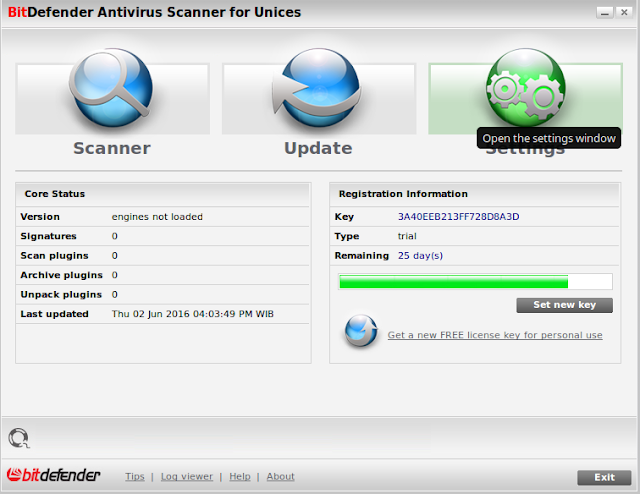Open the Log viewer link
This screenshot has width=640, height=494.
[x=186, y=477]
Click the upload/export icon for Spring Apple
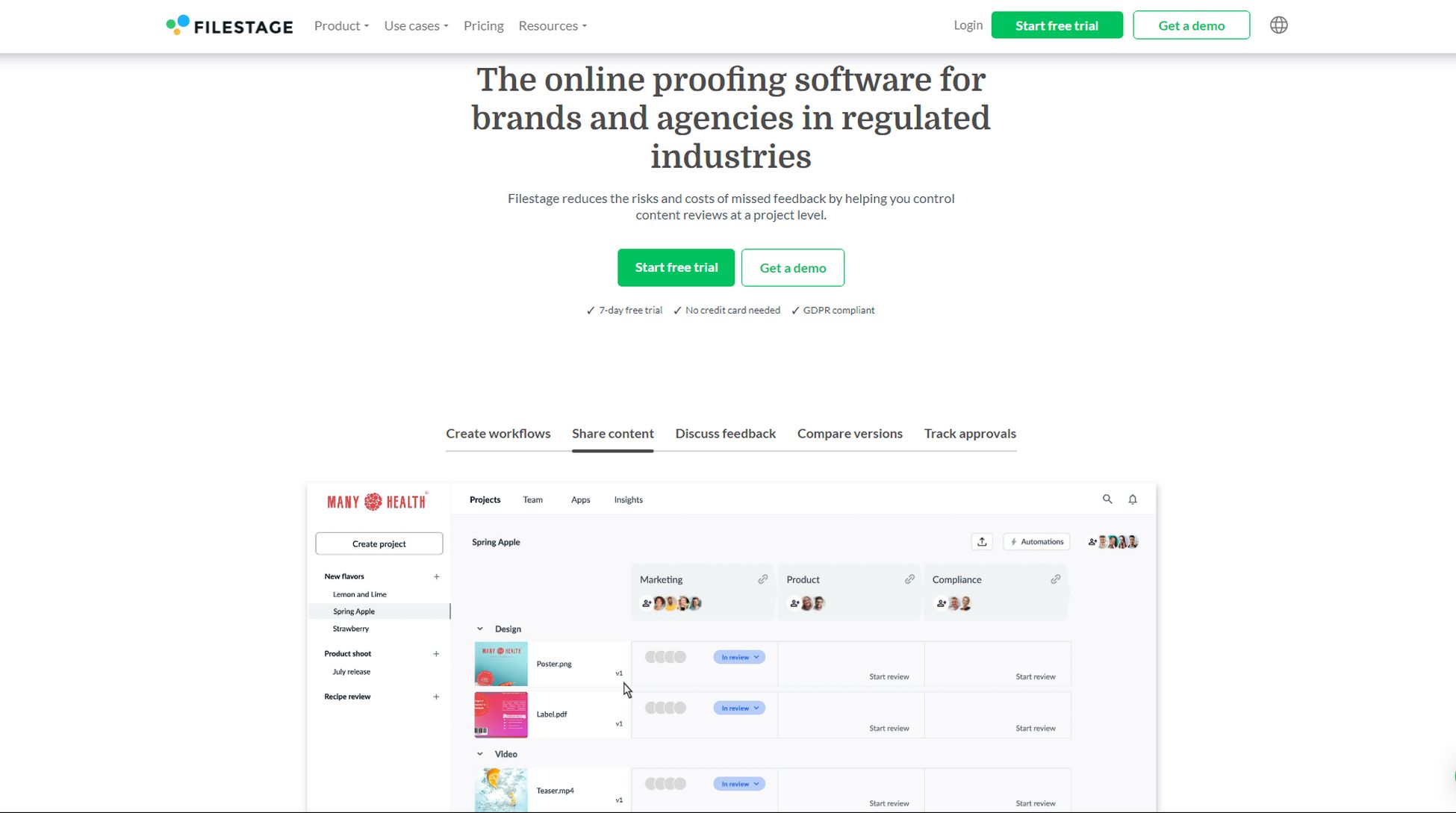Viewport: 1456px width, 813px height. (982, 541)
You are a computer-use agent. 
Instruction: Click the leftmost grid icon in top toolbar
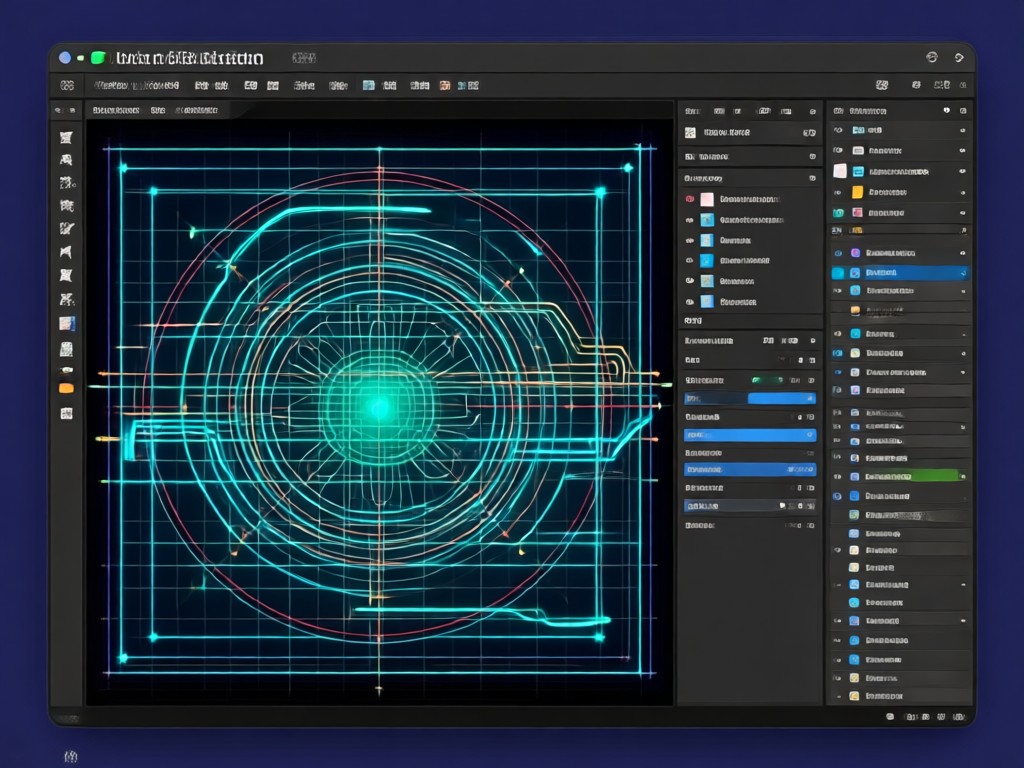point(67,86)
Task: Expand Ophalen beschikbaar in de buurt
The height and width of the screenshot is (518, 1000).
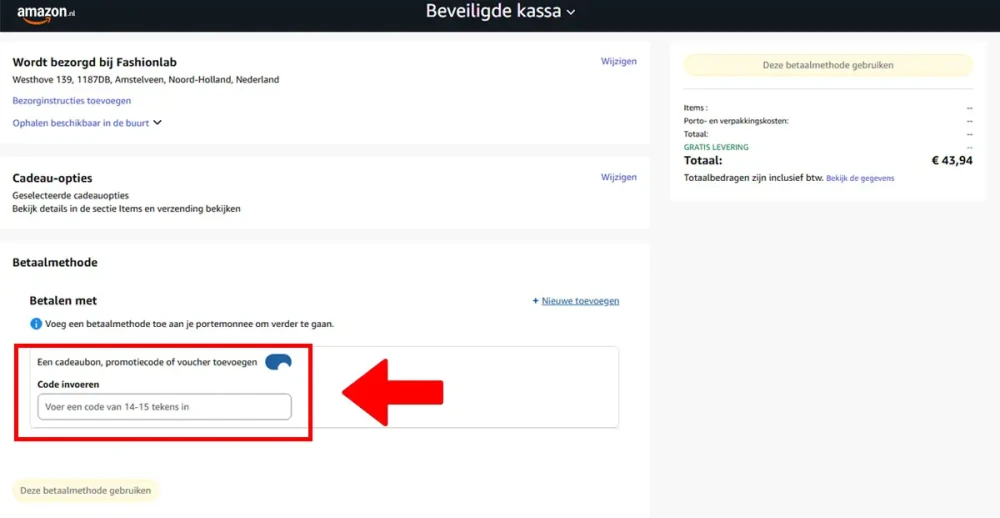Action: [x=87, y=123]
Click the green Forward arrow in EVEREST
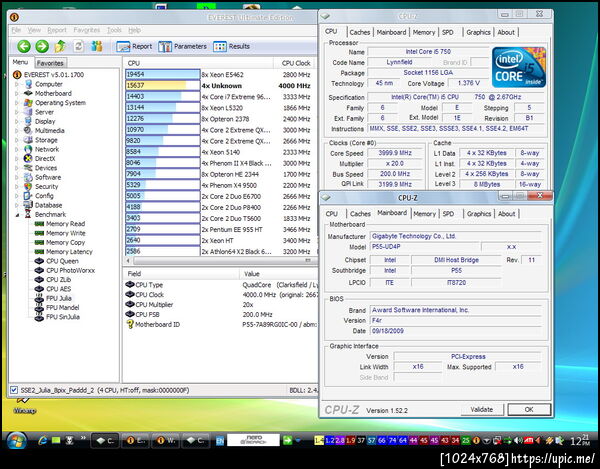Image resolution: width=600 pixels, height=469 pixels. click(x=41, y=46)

──────────

Exercise -> In your answer, copy exactly the lines running from the line with "The height and" to the end of the material above, both included, and omit all pictures.

Completed exercise ->
The height and width of the screenshot is (518, 1000).
Action: [x=87, y=123]
Click the green Forward arrow in EVEREST
Image resolution: width=600 pixels, height=469 pixels. click(x=41, y=46)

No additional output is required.